Ainsi, dès lors qu'on tient légalement pour vivant un enfant né sans tronc cérébral et qui survit pendant quelques heures, quelques jours ou quelques semaines, il convient a fortiori de déclarer vivant quelqu'un dont le tronc cérébral est mort, tant que son coeur continue à battre ; il ne sera considéré mort qu'après l'arrêt définitif des battements cardiaques et que le souffle de la vie s'éteint à jamais dans son corps et dans chacun de ses organes.

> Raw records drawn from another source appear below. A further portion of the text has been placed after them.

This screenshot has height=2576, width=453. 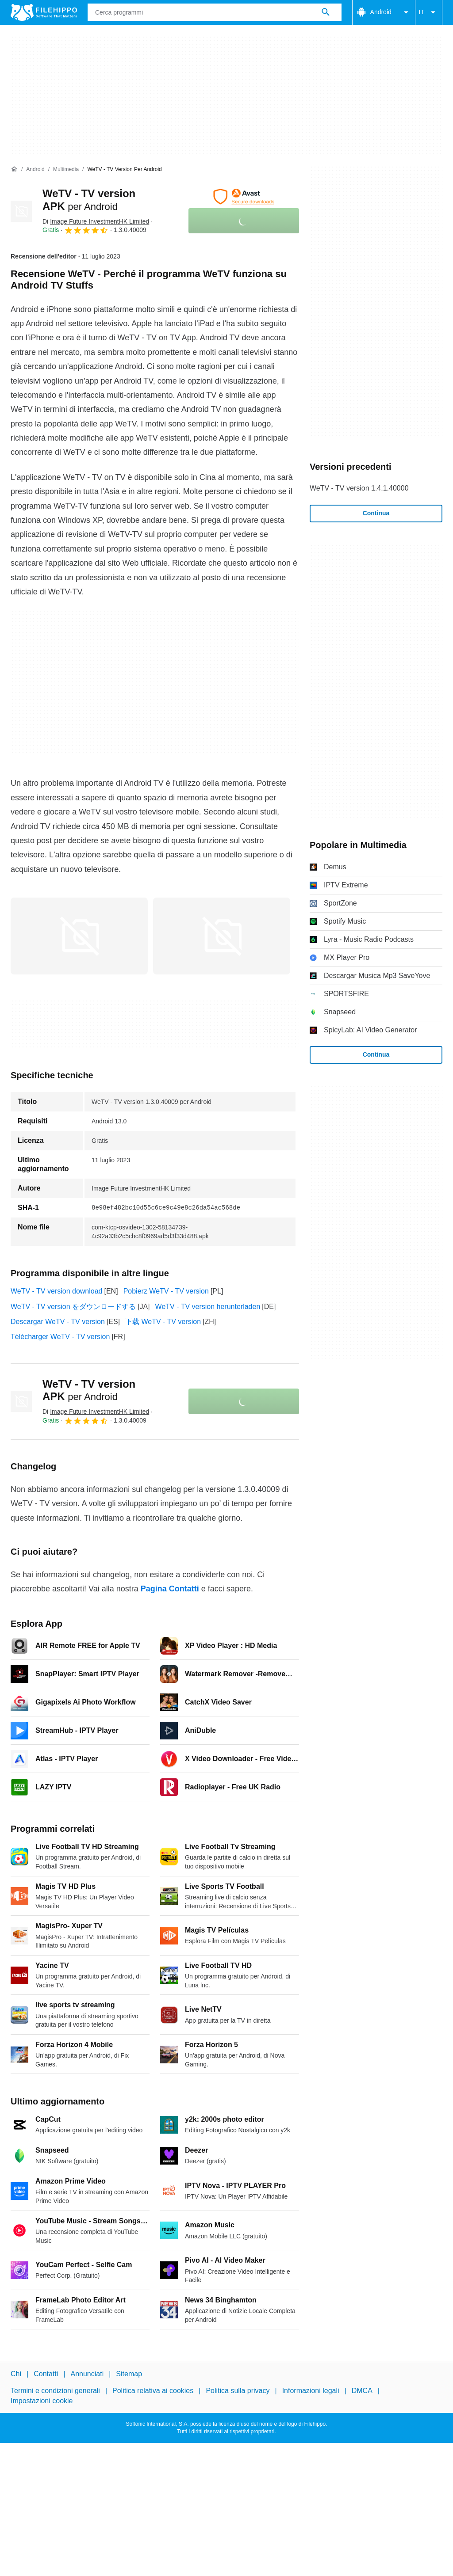 What do you see at coordinates (237, 2390) in the screenshot?
I see `Politica sulla privacy` at bounding box center [237, 2390].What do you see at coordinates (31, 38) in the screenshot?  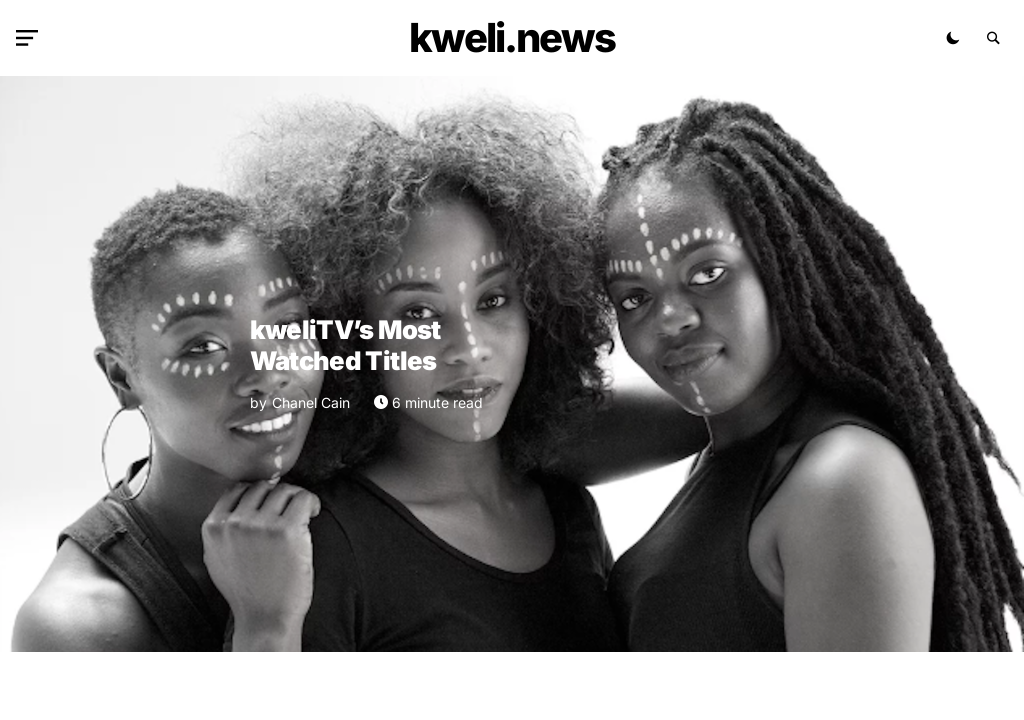 I see `[button]` at bounding box center [31, 38]. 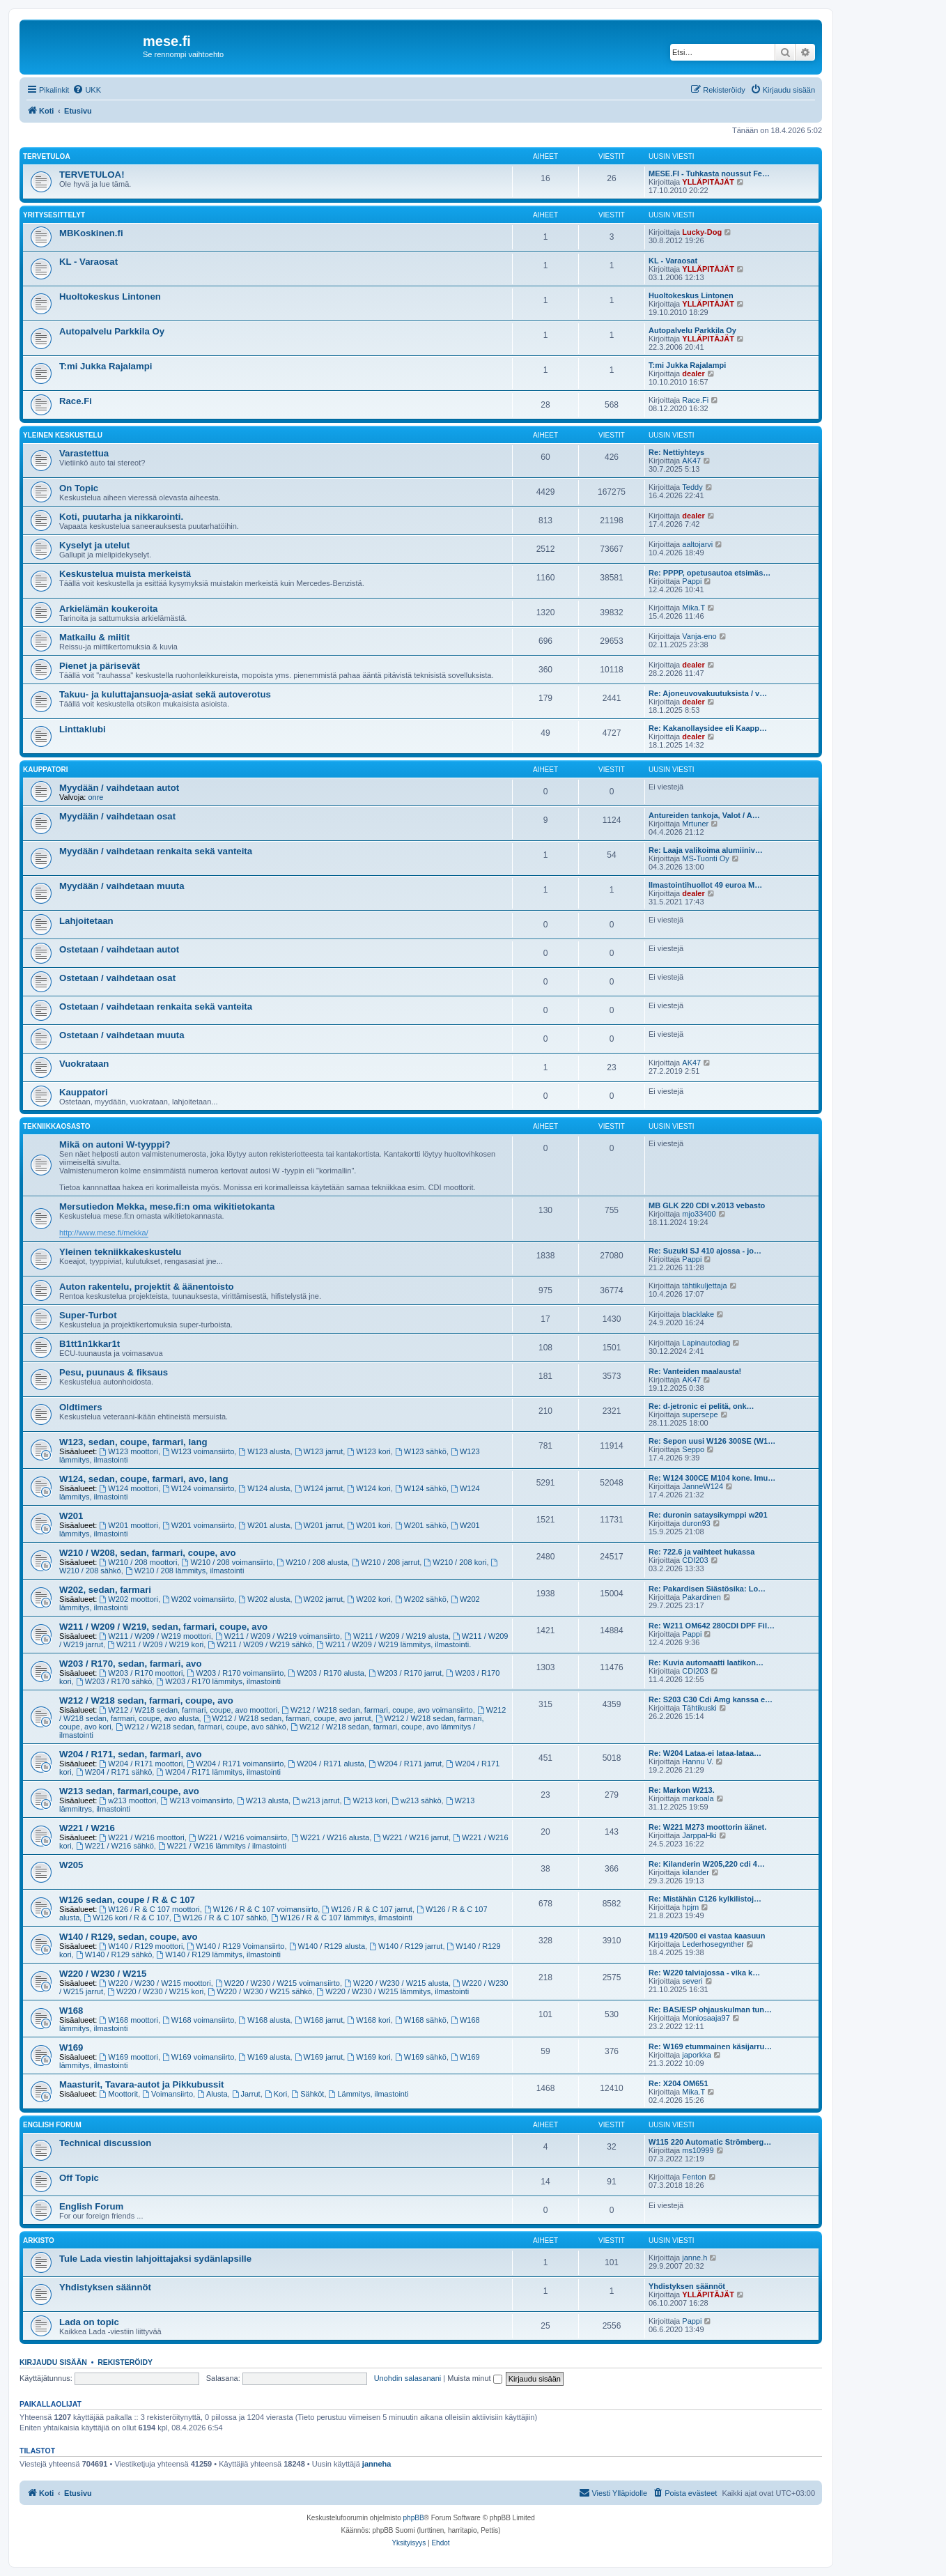 What do you see at coordinates (710, 2009) in the screenshot?
I see `Re: BAS/ESP ohjauskulman tun…` at bounding box center [710, 2009].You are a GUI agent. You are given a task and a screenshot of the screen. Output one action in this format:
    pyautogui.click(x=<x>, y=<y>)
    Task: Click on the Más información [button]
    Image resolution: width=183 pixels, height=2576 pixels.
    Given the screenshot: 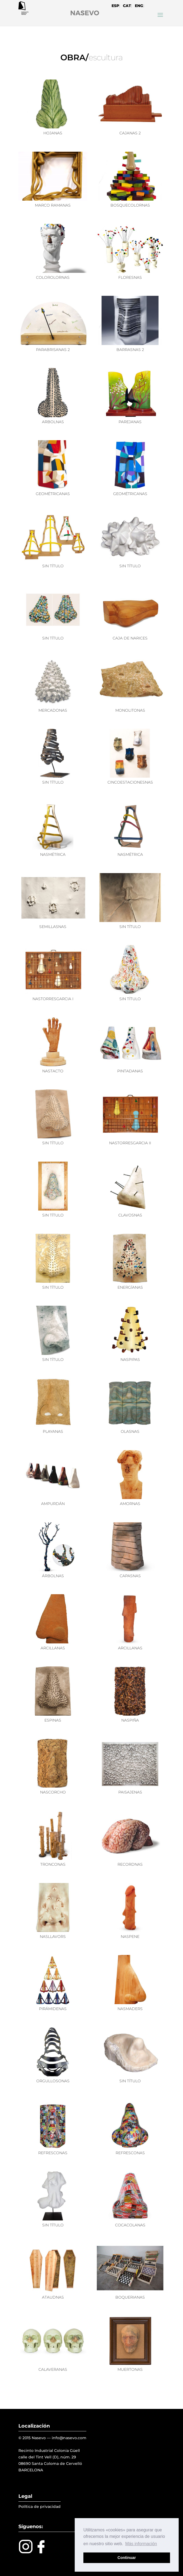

Méditons le fait suivant : Quelques mois avant la rédaction de la présente étude, précisément au mois de Rajab 1409 H, une équipe de médecins a déclaré le décès d'une grande personnalité à la suite de la mort de son tronc cérébral. On a même failli prélever quelques organes sur ce sujet, si ses héritiers présumés ne s'y étaient opposés. Or, Dieu a voulu prolonger la vie de cette personne qui continue à vivre encore aujourd'hui.

La mort du tronc cérébral est donc un indice présomptif de la fin de la vie et non pas une preuve décisive. En plus, les pronostics médicaux sont sujets à erreur ; par conséquent, prononcer un avis favorable en la matière reviendrait à autoriser un homicide.

Dieu est celui qui détient la connaissance absolue de toute chose.